=== Section Start ===

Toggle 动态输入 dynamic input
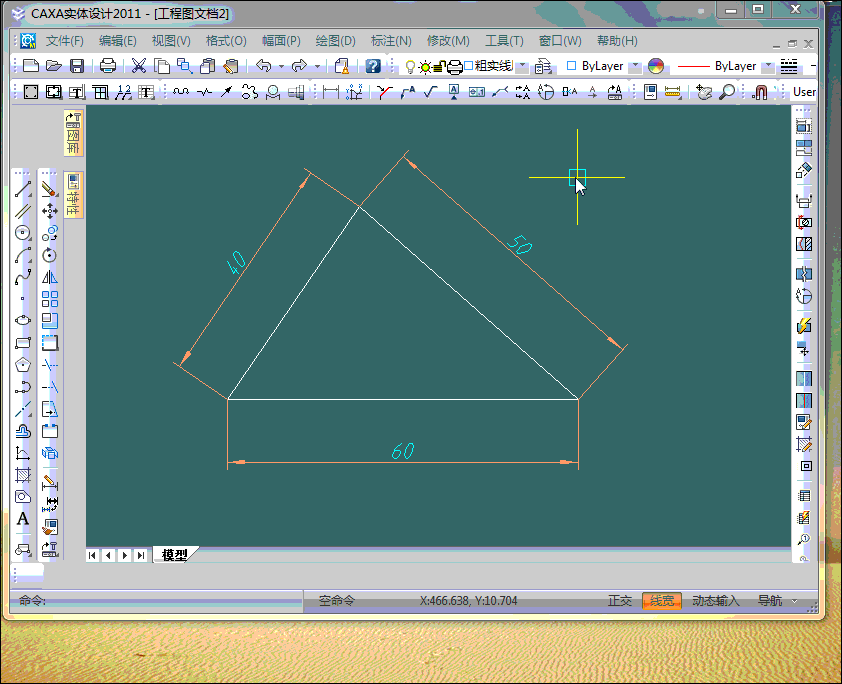Image resolution: width=842 pixels, height=684 pixels. pyautogui.click(x=716, y=601)
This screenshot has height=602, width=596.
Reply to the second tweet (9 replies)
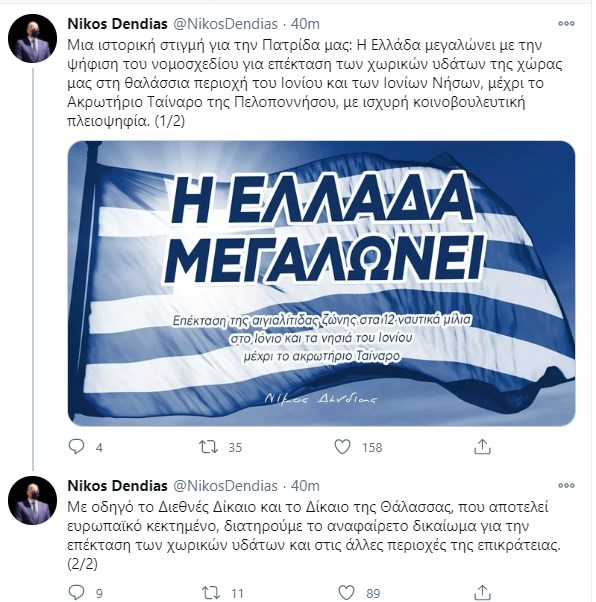(76, 592)
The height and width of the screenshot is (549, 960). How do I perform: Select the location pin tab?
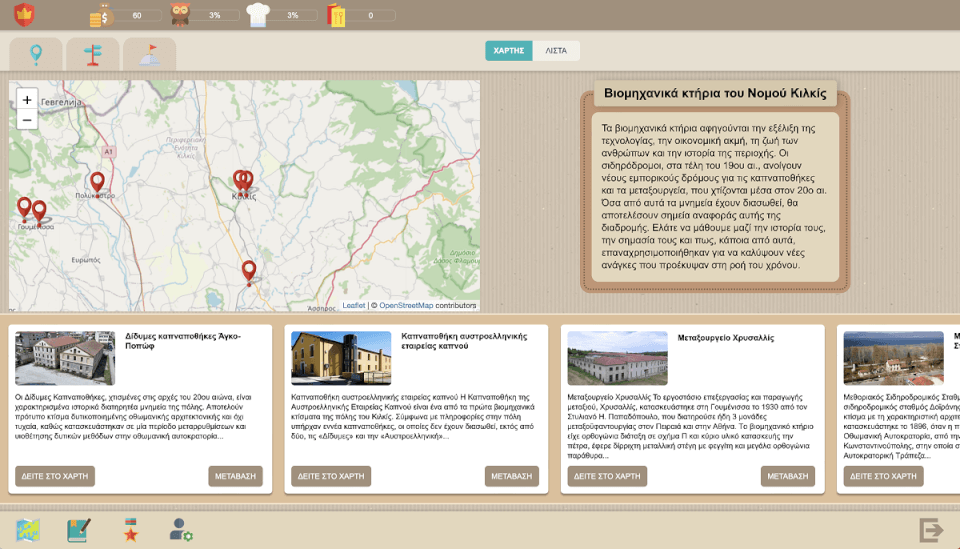[x=36, y=54]
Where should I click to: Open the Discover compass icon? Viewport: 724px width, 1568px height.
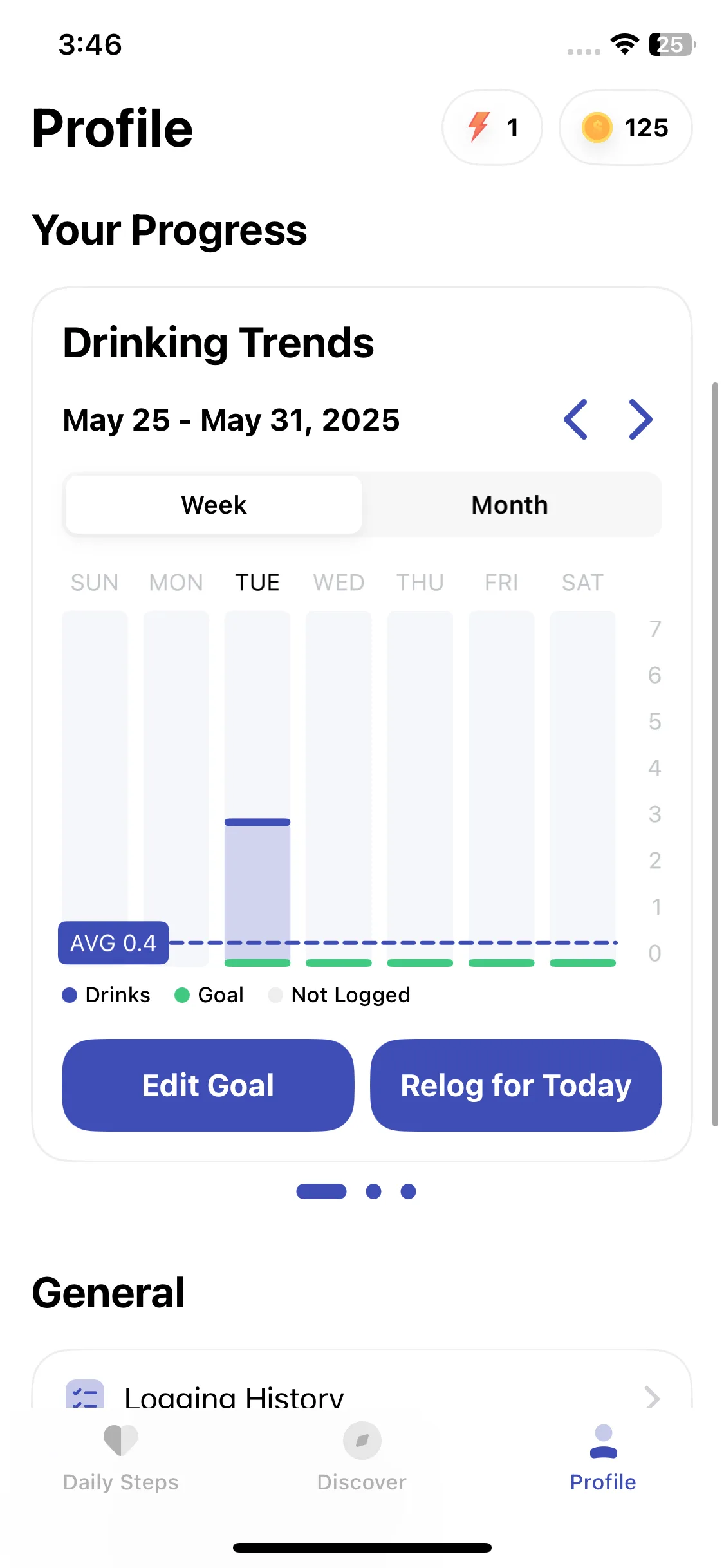[x=362, y=1441]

=== Section End ===

Word for word, restate only the lines from the one bearing "Where should I" through the final line of the listing, inclusive, with no pictures.

> **Result**
Where should I click to: Open the Discover compass icon? Viewport: 724px width, 1568px height.
[x=362, y=1441]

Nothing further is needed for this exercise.